ClassIIb histone deacetylase participates in perioperative neurocognitive disorders in elderly mice via HSP90/GR signaling pathway.

Multiple factors contribute to the development of perioperative neurocognitive disorders (PND). This study was designed to investigate whether Histone Deacetylase 6 (HDAC6) was involved in the formation of postoperative cognitive dysfunction in elderly mice by regulating the degree of acetylation of heat shock protein (HSP90) and related protein functions and quantities. C57BL/6J male mice were randomly divided into six groups: control naive (group Control), anesthesia (group Anesthesia), splenectomy surgery (group Surgery), splenectomy surgery plus dissolvent (group Vehicles), splenectomy surgery plus the inhibitor ACY-1215 (group Ricolinostat), and splenectomy surgery plus the inhibitor RU-486(group Mifepristone).

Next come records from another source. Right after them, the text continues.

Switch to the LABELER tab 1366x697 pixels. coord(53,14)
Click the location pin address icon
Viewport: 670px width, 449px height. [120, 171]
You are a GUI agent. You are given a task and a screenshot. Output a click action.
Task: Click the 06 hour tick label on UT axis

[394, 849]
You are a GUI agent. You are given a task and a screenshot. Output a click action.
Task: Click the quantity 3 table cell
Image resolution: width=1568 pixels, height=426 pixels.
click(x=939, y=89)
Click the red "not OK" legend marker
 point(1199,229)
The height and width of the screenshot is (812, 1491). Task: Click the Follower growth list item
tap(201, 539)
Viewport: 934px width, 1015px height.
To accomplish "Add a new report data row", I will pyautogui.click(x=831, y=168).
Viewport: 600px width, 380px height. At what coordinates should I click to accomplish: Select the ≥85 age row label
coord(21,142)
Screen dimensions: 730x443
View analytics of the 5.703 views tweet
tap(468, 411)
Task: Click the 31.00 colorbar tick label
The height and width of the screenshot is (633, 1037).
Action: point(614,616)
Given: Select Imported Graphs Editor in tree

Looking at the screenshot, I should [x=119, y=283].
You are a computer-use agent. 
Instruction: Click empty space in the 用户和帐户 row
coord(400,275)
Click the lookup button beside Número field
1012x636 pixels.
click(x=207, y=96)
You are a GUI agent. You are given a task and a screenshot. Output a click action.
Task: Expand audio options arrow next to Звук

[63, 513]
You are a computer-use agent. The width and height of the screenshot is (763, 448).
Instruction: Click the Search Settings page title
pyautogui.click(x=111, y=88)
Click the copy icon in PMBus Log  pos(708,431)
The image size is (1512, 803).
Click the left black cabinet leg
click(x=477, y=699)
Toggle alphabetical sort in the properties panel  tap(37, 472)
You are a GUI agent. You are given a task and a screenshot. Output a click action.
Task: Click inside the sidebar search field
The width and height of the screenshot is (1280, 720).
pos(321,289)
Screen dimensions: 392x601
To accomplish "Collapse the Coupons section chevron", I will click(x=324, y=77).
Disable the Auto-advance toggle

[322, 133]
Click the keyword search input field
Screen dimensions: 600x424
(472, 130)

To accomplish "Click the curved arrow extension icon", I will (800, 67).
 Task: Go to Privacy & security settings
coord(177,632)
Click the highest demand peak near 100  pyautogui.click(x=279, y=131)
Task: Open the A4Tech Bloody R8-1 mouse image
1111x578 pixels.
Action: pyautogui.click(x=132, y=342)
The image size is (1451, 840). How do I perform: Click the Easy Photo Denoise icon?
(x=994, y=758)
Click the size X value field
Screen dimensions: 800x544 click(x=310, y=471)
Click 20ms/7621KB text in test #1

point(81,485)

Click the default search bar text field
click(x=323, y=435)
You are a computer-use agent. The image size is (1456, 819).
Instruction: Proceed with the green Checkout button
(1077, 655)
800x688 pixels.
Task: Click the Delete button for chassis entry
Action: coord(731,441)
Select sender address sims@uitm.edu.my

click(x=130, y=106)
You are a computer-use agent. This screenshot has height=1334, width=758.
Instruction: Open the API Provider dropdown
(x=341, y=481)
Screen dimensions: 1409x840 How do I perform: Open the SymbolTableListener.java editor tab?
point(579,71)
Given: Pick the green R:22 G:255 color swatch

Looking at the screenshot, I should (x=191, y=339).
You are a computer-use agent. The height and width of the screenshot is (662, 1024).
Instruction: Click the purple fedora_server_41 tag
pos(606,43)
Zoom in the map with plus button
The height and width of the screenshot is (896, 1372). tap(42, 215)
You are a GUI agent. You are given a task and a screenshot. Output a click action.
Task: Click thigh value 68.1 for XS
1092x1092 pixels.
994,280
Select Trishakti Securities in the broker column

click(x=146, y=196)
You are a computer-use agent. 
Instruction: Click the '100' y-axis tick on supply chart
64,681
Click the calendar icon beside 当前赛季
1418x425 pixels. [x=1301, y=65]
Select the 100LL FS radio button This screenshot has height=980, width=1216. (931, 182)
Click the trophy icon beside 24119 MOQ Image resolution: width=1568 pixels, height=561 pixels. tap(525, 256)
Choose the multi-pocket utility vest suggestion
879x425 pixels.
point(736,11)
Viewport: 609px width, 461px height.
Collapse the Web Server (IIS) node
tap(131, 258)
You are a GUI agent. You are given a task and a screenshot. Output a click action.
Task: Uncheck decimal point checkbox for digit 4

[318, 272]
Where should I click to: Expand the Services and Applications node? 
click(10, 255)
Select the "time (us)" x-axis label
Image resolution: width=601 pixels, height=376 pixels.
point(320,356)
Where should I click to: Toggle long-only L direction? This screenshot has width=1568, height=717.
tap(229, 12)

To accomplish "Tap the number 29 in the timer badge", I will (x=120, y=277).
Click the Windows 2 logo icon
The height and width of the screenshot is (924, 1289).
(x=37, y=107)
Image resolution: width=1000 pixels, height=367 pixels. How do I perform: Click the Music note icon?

After the mice were trained for Morris Water Maze (MWM) test for five days, anesthesia and operational surgery were carried out the following day. Cognitive function was assessed on the 1st, 3rd and 7th days post-surgery. The hippocampi were harvested on days 1, 3, and 7 post-surgeries for Western blots and ELISA assays. Mice with the splenectomy surgery displayed the activation of the hypothalamic-pituitary-adrenal axis (HPA-axis), marked an increase in adrenocorticotropic hormone (ACTH), glucocorticoid, mineralocorticoid at the molecular level and impaired spatial memory in the MWM test. The hippocampus of surgical groups showed a decrease in acetylated HSP90, a rise in glucocorticoid receptor (GR)-HSP90 association, and an increase in GR phosphorylation and translocation. HDAC6 was increased after the surgical treated. Using two specific inhibitors, HDAC6 inhibitor Ricolinostat (ACY-1215) and GR inhibitor Mifepristone (RU-486), can partially mitigate the effects caused by surgical operation. Abdominal surgery may impair hippocampal spatial memory, possibly through the HDAC6-triggered increase in the function of HSP90, consequently strengthening the negative role of steroids in cognitive function. Targeting HDAC6- HSP90/GR signaling may provide a potential avenue for the treatment of the impairment of cognitive function after surgery.